Yep, I agree. I would still declare it experimental though for now.

jumaffre commented 2 years ago

In those conditions, the JIT kicks in, especially when the benchmark doesn't just run for a few microseconds.

I think you mean doesn't.

No, just badly phrased. I meant that the Bellard benchmarks (like other non-CCF benchmarks) use the JIT because the context is re-used.

There's also a "v8 - jitless" column in the Bellard benchmarks too, which show numbers in roughly the same order of magnitude as QuickJS. @letmaik Does your comment still hold against this benchmark?

letmaik commented 2 years ago

In those conditions, the JIT kicks in, especially when the benchmark doesn't just run for a few microseconds.

I think you mean doesn't.

No, just badly phrased. I meant that the Bellard benchmarks (like other non-CCF benchmarks) use the JIT because the context is re-used.

There's also a "v8 - jitless" column in the Bellard benchmarks too, which show numbers in roughly the same order of magnitude as QuickJS. @letmaik Does your comment still hold against this benchmark?

I was not referring to the jitless column, but V8 in CCF currently behaves like jitless with similar performance. And that's because of the reasons I outlined.

letmaik commented 2 years ago

@wintersteiger managed to fix the remaining OE issues, which means V8 runs in SGX as well now, single-threaded.

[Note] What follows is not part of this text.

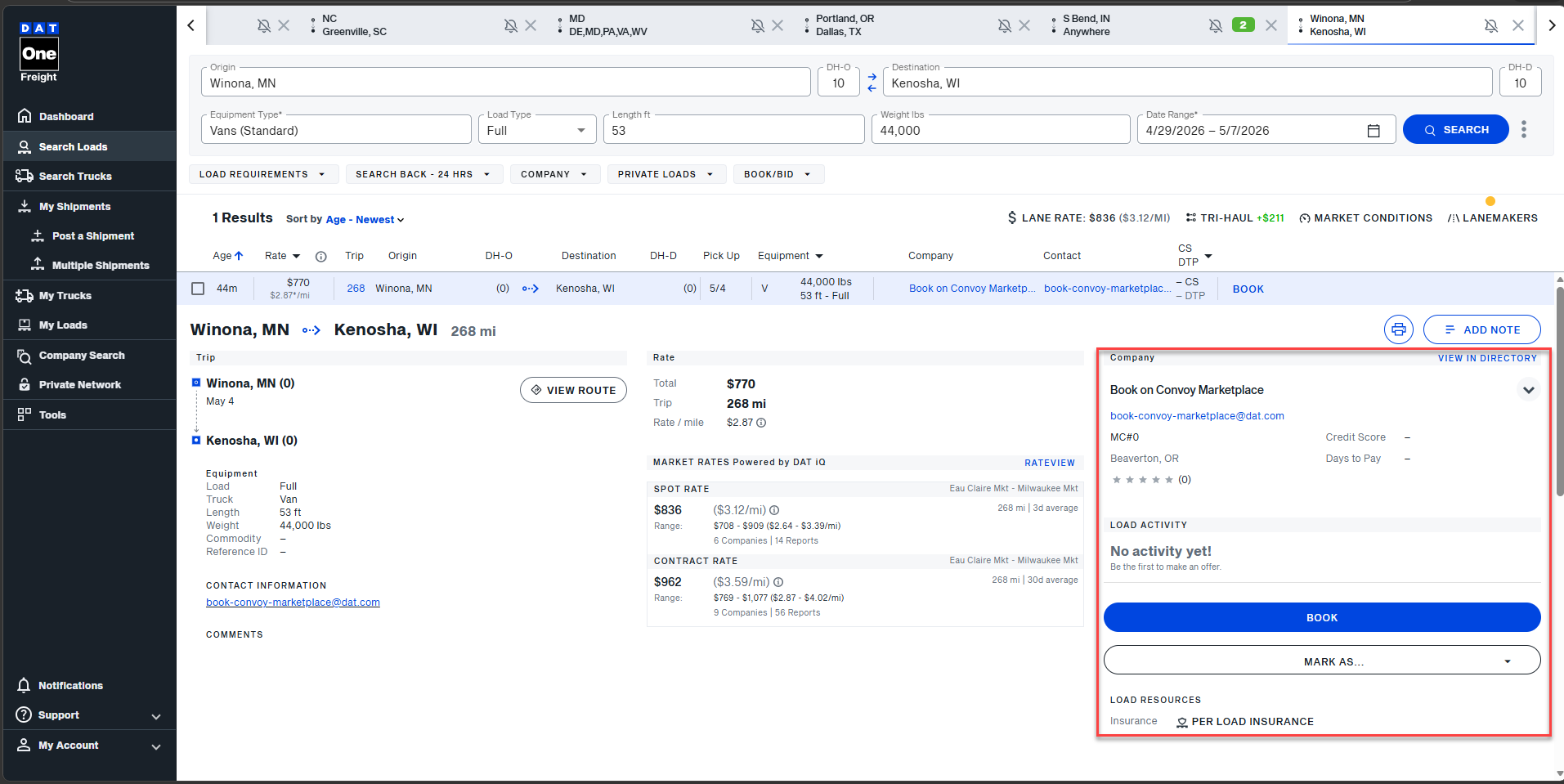The image size is (1564, 784).
Task: Click the spot rate info icon
Action: (x=774, y=510)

One (obvious) observation from running single-threaded is that there are no background jobs, meaning that V8 garbage collection runs synchronously as part of handling an rpc request. To be exact, during v8::platform::PumpMessageLoop(). Some requests therefore will suffer from a spike and this should likely be measured in benchmarks (some latency histogram etc.). Note that this is only relevant because isolates are re-used across requests, otherwise everything would be torn down anyway per request (and likely not leading to GCs but higher average latencies).

achamayou commented 2 years ago

Since we have not found a way to shorten context creation time, and match the combined latency-isolation offered by quickjs, we will not move forward with v8 as a fully supported backend.

We are working actively on allowing business logic to run in external containers, connected to the CCF core over gRPC. This will provide greater isolation guarantees, and allow arbitrary languages, runtimes and dependencies to be used.